*Aim of the exercise*
Repeat the listing below in full and exactly, but without its pictures.

*Data in this exercise*

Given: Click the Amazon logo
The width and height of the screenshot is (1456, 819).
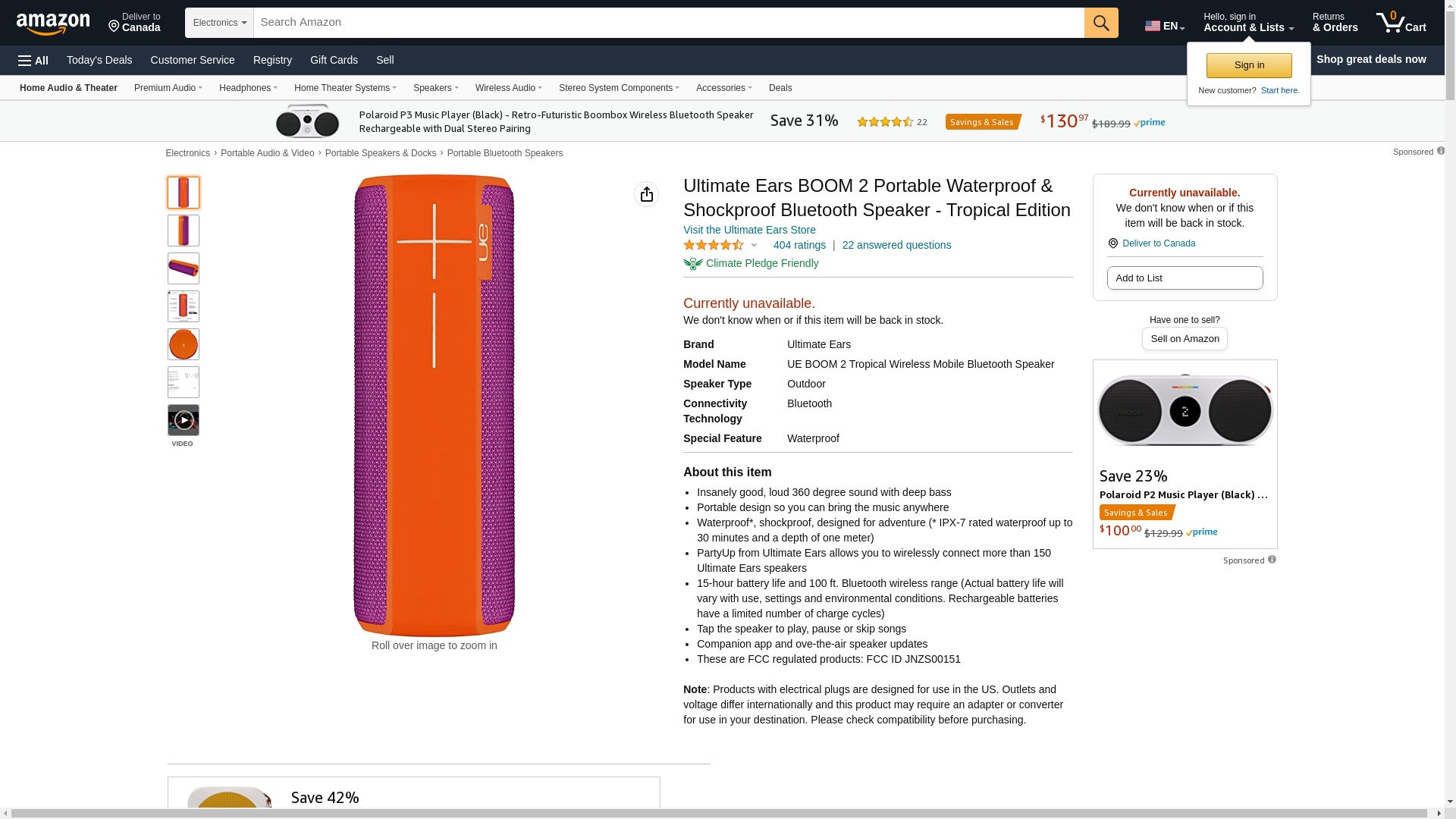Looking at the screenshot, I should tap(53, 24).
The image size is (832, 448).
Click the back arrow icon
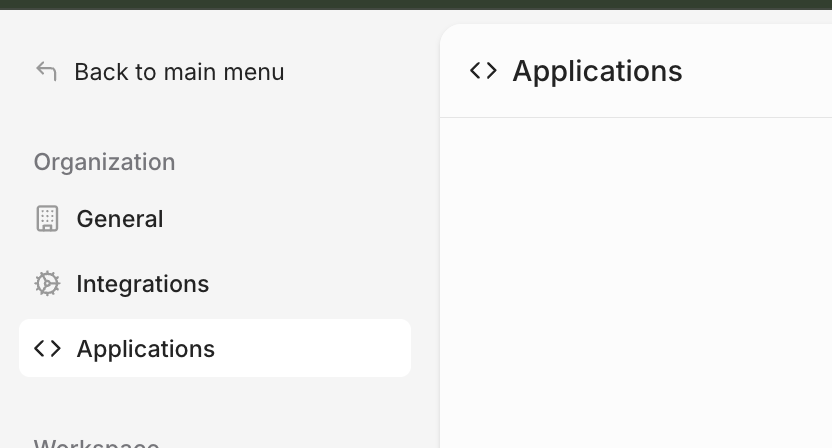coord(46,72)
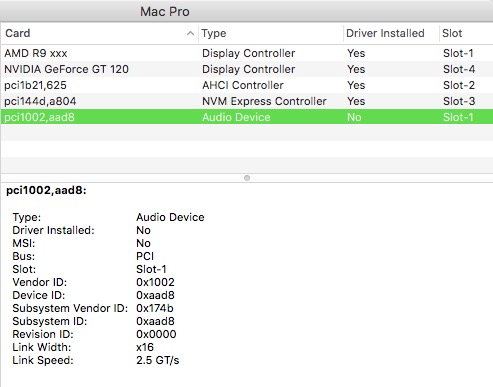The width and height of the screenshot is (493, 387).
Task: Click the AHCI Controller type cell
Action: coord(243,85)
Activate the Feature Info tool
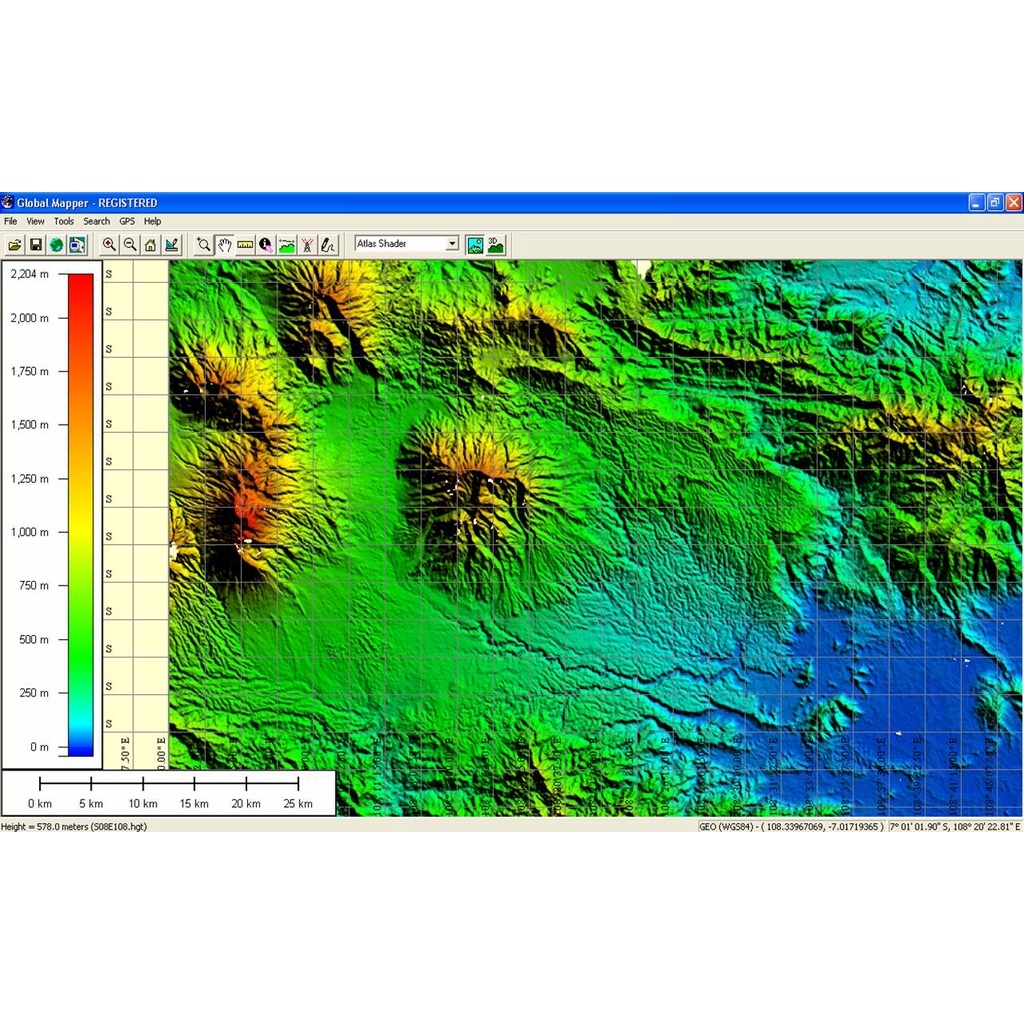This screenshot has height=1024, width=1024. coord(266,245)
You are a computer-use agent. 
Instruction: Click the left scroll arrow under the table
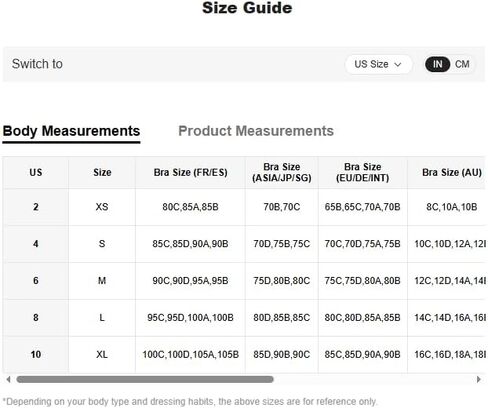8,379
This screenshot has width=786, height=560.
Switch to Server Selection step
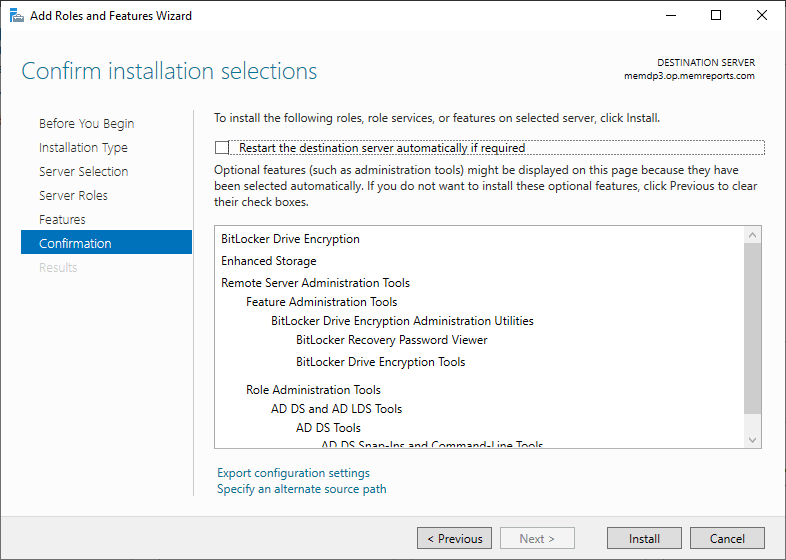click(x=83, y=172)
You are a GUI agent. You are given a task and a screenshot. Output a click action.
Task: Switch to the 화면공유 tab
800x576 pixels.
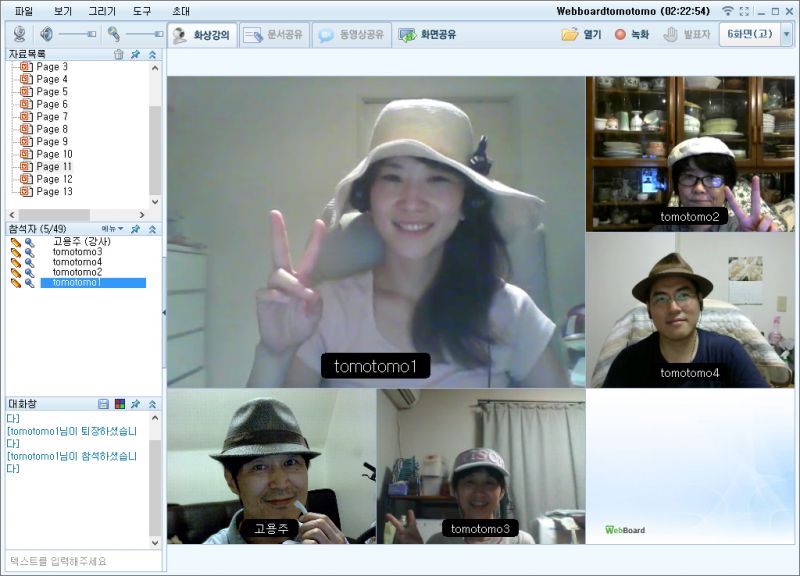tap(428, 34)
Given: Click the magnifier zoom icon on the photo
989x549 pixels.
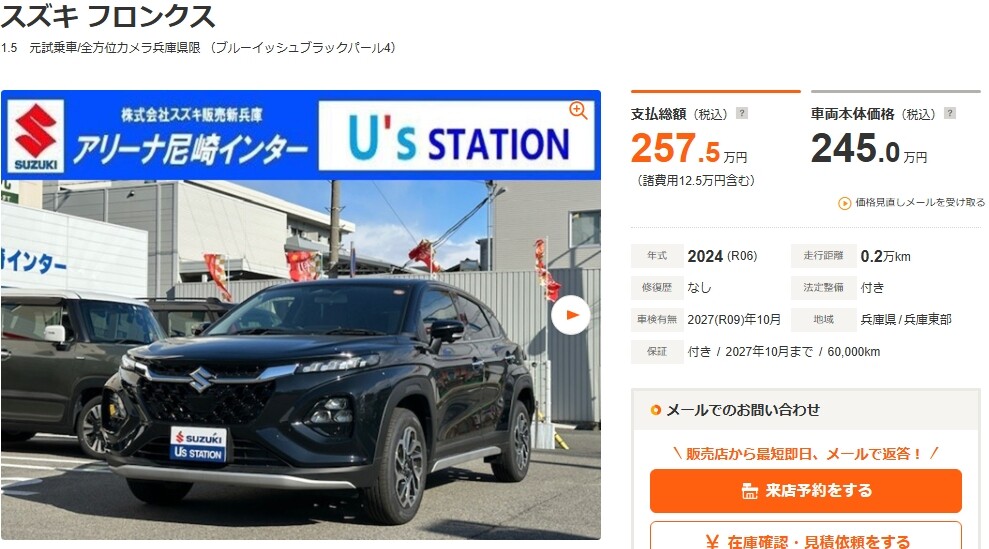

*Solution*
Given: Click the Amazon logo
The width and height of the screenshot is (1456, 819).
Looking at the screenshot, I should tap(53, 24).
The image size is (832, 448).
Click the back arrow icon
coord(46,72)
The width and height of the screenshot is (493, 387).
Task: Click the AHCI Controller type cell
Action: coord(243,85)
Activate the Feature Info tool
This screenshot has height=1024, width=1024. coord(266,245)
You are a computer-use agent. 
Instruction: Click the left scroll arrow under the table
8,379
This screenshot has width=786, height=560.
Switch to Server Selection step
click(x=83, y=172)
You are a GUI agent. You are given a task and a screenshot. Output a click action.
Task: Switch to the 화면공유 tab
800x576 pixels.
tap(428, 34)
Given: Click the magnifier zoom icon on the photo
989x549 pixels.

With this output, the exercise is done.